Data extract:

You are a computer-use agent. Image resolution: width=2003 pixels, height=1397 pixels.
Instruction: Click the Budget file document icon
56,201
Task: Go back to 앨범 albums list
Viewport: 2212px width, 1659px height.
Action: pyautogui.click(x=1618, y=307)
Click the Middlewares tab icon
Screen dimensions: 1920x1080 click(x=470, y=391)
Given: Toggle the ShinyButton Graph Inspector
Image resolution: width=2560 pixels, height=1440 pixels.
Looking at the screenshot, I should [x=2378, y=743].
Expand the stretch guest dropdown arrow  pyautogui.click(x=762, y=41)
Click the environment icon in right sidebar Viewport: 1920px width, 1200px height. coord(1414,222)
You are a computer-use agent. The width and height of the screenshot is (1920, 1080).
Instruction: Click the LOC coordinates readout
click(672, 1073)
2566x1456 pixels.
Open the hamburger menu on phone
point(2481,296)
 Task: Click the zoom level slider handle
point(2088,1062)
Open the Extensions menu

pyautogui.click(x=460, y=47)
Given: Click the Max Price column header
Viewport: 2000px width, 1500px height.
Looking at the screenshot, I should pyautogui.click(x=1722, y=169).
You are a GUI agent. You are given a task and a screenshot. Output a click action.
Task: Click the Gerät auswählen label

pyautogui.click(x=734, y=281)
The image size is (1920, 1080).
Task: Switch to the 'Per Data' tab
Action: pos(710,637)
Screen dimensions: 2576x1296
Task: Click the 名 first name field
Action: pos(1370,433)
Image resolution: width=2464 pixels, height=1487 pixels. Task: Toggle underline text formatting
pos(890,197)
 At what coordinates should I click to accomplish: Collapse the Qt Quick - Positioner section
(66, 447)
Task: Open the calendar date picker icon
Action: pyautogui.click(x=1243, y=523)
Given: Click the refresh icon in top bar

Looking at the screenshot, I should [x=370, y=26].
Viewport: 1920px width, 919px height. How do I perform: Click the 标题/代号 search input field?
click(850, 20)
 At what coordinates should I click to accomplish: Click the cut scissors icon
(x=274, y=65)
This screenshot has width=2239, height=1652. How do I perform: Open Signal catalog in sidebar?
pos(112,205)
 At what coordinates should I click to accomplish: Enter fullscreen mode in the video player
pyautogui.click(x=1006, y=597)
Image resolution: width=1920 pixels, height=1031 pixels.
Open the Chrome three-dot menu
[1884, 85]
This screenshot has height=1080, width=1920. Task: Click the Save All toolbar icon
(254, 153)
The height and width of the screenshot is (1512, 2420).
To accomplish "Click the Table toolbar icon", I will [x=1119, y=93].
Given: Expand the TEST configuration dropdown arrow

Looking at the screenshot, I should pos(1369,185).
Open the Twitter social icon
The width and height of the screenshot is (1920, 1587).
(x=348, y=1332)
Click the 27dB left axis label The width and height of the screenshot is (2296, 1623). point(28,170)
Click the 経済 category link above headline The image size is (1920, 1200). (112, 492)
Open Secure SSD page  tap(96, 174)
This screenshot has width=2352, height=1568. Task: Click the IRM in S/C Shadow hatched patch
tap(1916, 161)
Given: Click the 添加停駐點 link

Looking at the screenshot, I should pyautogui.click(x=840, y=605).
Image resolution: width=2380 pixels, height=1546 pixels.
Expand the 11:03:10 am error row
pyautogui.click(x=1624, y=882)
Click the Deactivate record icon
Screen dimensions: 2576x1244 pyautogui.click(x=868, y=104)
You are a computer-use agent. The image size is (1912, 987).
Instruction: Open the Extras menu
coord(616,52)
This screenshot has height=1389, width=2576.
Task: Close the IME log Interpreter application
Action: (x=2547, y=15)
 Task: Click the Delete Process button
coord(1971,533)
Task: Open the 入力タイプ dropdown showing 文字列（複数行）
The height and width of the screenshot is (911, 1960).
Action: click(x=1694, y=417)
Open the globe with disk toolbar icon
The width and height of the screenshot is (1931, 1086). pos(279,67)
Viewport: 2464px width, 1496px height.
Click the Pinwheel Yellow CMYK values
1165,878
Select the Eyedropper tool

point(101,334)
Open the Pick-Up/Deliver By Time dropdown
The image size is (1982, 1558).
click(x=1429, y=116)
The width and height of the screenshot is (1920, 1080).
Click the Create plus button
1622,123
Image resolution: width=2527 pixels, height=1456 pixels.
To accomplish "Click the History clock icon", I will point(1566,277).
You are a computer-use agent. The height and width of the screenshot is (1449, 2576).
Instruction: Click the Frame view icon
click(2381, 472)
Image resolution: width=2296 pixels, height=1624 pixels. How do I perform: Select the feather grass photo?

Required work:
Search the entries above for "will". Show every line that has it.

Task result:
To accomplish "Click the Table toolbar icon", I will [x=1119, y=93].
To accomplish "Click the History clock icon", I will point(1566,277).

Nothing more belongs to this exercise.